TASK DESCRIPTION
Return, exactly as written, every line from the first line of the data below through the line that contains "Search (206, 1244)".

╭─ RECORD EXCERPTS

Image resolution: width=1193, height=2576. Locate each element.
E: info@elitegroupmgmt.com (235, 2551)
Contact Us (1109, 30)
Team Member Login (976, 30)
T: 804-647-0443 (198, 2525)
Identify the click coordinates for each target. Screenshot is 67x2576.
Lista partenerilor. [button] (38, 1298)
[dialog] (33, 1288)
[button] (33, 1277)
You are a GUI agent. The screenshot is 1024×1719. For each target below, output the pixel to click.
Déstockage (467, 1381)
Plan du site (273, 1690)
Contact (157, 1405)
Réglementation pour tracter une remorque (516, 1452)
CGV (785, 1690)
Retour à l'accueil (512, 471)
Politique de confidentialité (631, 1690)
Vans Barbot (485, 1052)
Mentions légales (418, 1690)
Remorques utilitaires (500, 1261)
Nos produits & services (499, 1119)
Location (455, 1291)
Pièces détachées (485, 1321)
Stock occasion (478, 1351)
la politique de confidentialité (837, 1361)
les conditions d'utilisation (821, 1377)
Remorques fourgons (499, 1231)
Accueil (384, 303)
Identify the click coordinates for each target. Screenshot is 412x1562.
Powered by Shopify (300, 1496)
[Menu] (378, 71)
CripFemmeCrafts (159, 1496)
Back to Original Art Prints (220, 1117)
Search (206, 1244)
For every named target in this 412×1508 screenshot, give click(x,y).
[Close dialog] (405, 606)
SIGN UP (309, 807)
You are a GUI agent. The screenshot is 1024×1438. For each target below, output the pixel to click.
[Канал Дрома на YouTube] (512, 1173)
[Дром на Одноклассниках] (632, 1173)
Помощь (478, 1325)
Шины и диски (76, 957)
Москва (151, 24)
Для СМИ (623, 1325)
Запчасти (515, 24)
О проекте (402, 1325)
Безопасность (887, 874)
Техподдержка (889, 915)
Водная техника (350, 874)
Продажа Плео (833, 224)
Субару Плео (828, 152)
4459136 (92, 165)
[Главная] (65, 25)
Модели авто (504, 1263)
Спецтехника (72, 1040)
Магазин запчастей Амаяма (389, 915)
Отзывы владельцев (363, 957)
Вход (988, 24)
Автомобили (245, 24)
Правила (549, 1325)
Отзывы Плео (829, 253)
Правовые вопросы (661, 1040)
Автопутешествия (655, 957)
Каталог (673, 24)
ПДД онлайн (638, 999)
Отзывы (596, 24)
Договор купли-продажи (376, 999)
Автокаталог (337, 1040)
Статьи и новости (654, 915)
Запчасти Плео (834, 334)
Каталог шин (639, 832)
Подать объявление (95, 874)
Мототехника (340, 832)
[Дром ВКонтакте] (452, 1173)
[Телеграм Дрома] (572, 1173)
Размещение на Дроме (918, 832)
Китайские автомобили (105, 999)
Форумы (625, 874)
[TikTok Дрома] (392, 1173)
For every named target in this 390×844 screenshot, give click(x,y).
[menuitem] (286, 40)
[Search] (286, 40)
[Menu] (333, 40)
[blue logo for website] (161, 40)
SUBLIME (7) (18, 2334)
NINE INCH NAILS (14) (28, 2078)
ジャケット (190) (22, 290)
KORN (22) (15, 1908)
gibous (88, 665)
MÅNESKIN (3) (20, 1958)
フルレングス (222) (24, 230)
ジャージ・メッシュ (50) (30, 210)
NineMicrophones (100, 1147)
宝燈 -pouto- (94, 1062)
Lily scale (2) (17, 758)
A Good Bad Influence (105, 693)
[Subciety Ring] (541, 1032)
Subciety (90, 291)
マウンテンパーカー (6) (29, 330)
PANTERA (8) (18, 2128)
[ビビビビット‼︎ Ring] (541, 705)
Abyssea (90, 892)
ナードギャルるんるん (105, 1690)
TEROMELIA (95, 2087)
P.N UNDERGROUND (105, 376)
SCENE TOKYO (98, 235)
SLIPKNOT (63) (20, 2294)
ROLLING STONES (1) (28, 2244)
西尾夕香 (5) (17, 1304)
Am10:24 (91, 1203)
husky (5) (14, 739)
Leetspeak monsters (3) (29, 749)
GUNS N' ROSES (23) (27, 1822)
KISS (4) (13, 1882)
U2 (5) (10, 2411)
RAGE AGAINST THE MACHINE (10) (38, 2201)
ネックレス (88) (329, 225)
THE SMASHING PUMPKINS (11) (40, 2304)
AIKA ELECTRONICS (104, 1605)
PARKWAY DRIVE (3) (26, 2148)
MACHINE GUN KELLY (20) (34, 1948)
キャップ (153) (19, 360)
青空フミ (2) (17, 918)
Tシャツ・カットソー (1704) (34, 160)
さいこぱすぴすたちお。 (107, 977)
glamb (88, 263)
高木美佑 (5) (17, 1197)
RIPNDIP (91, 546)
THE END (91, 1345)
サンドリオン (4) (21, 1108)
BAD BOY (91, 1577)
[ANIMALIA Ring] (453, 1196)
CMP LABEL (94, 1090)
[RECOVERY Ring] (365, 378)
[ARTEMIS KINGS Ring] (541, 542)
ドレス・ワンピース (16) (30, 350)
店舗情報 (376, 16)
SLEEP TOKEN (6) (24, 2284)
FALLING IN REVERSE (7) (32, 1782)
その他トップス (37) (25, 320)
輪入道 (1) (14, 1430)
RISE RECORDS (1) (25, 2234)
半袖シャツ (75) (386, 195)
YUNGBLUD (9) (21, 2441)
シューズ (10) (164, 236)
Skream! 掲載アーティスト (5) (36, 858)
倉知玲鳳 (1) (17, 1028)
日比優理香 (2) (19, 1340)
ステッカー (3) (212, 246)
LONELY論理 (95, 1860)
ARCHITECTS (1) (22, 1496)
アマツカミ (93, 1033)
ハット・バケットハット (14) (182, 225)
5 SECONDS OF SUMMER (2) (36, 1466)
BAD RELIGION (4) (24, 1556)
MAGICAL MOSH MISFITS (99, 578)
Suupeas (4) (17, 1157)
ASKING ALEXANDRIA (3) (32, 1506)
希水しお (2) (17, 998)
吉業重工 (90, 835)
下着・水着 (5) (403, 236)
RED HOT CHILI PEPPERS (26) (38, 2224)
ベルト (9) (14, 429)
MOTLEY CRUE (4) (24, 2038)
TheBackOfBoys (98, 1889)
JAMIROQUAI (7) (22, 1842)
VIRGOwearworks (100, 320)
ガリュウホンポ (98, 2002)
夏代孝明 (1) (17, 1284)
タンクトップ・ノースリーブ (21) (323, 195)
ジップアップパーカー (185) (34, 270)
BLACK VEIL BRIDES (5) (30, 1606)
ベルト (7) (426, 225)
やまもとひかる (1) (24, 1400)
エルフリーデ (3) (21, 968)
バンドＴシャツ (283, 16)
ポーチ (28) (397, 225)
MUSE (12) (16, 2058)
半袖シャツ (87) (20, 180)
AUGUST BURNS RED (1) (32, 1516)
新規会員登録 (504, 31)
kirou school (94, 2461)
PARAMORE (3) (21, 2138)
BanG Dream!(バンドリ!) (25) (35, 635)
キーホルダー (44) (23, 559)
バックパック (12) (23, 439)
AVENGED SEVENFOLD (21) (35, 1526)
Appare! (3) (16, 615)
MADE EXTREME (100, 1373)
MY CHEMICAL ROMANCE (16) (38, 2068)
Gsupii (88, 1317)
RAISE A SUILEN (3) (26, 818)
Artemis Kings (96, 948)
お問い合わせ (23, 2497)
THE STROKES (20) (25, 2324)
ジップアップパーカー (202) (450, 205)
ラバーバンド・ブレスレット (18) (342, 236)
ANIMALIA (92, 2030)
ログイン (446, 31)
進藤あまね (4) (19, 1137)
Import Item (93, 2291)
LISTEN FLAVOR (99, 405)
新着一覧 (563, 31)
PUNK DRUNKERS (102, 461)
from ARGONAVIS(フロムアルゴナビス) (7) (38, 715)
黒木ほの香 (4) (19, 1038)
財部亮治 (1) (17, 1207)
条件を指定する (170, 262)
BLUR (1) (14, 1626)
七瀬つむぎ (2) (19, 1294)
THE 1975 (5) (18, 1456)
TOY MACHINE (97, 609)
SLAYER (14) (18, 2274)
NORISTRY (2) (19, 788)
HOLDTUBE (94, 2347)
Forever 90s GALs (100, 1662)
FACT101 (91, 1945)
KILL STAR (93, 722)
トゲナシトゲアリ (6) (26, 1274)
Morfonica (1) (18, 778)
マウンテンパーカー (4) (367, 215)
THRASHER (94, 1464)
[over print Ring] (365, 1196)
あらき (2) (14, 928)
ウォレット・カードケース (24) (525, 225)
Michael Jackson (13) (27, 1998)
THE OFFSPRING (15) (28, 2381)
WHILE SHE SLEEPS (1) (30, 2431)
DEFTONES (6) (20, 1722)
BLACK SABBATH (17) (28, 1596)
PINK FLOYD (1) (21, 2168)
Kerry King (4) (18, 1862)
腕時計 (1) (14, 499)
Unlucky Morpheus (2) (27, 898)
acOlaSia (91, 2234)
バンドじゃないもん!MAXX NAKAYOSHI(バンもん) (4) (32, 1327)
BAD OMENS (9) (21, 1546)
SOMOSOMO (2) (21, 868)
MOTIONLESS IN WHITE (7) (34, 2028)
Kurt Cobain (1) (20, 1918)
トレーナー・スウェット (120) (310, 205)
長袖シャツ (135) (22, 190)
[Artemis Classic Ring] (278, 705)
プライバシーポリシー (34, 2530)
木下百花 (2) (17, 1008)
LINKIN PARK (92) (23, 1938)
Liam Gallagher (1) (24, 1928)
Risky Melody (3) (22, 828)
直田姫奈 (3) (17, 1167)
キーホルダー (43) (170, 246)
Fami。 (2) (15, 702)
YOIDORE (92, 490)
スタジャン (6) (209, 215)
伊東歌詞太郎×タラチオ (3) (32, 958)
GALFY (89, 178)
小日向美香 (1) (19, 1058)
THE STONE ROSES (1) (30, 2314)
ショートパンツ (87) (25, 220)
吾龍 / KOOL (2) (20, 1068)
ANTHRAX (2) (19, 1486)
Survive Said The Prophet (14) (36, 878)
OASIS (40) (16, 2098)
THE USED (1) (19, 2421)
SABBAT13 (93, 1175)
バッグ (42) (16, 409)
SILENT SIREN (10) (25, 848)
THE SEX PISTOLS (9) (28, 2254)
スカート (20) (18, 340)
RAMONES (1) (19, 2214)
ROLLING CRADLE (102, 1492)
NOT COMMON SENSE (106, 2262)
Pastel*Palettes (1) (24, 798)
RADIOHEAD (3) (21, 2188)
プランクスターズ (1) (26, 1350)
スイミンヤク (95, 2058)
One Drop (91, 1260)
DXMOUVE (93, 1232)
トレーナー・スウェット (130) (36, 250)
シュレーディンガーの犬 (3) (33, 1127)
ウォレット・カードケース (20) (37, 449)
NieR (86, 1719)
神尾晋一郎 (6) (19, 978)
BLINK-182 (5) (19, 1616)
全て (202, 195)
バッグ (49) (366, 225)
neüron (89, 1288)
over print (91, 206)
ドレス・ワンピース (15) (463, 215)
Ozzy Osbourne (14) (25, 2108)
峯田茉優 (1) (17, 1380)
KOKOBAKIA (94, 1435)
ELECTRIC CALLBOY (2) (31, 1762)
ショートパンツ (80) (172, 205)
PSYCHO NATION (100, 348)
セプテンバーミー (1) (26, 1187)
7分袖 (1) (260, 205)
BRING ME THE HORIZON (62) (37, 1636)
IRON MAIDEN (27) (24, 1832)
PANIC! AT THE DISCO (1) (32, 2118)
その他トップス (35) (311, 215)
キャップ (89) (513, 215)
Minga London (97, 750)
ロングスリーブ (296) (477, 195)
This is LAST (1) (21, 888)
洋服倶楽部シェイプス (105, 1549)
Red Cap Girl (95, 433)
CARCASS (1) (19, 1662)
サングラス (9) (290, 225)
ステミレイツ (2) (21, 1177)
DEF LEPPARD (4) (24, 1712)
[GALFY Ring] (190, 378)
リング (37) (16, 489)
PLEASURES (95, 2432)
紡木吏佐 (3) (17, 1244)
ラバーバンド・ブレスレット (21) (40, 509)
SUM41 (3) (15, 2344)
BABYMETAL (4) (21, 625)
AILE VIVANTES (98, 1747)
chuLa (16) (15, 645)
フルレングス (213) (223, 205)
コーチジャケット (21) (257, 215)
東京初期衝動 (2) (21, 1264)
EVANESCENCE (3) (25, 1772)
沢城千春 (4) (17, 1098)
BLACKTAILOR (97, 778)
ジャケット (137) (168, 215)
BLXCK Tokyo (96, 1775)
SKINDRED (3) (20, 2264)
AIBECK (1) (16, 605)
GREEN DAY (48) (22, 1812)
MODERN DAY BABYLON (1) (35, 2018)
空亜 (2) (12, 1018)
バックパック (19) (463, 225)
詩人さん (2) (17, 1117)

╰─

EXERCISE RESULT
Image resolution: width=1193, height=2576. Locate each element.
E: info@elitegroupmgmt.com (235, 2551)
Contact Us (1109, 30)
Team Member Login (976, 30)
T: 804-647-0443 (198, 2525)
Identify the click coordinates for each target. Screenshot is 67x2576.
Lista partenerilor. [button] (38, 1298)
[dialog] (33, 1288)
[button] (33, 1277)
You are a GUI agent. The screenshot is 1024×1719. For each target below, output the pixel to click.
Déstockage (467, 1381)
Plan du site (273, 1690)
Contact (157, 1405)
Réglementation pour tracter une remorque (516, 1452)
CGV (785, 1690)
Retour à l'accueil (512, 471)
Politique de confidentialité (631, 1690)
Vans Barbot (485, 1052)
Mentions légales (418, 1690)
Remorques utilitaires (500, 1261)
Nos produits & services (499, 1119)
Location (455, 1291)
Pièces détachées (485, 1321)
Stock occasion (478, 1351)
la politique de confidentialité (837, 1361)
les conditions d'utilisation (821, 1377)
Remorques fourgons (499, 1231)
Accueil (384, 303)
Identify the click coordinates for each target. Screenshot is 412x1562.
Powered by Shopify (300, 1496)
[Menu] (378, 71)
CripFemmeCrafts (159, 1496)
Back to Original Art Prints (220, 1117)
Search (206, 1244)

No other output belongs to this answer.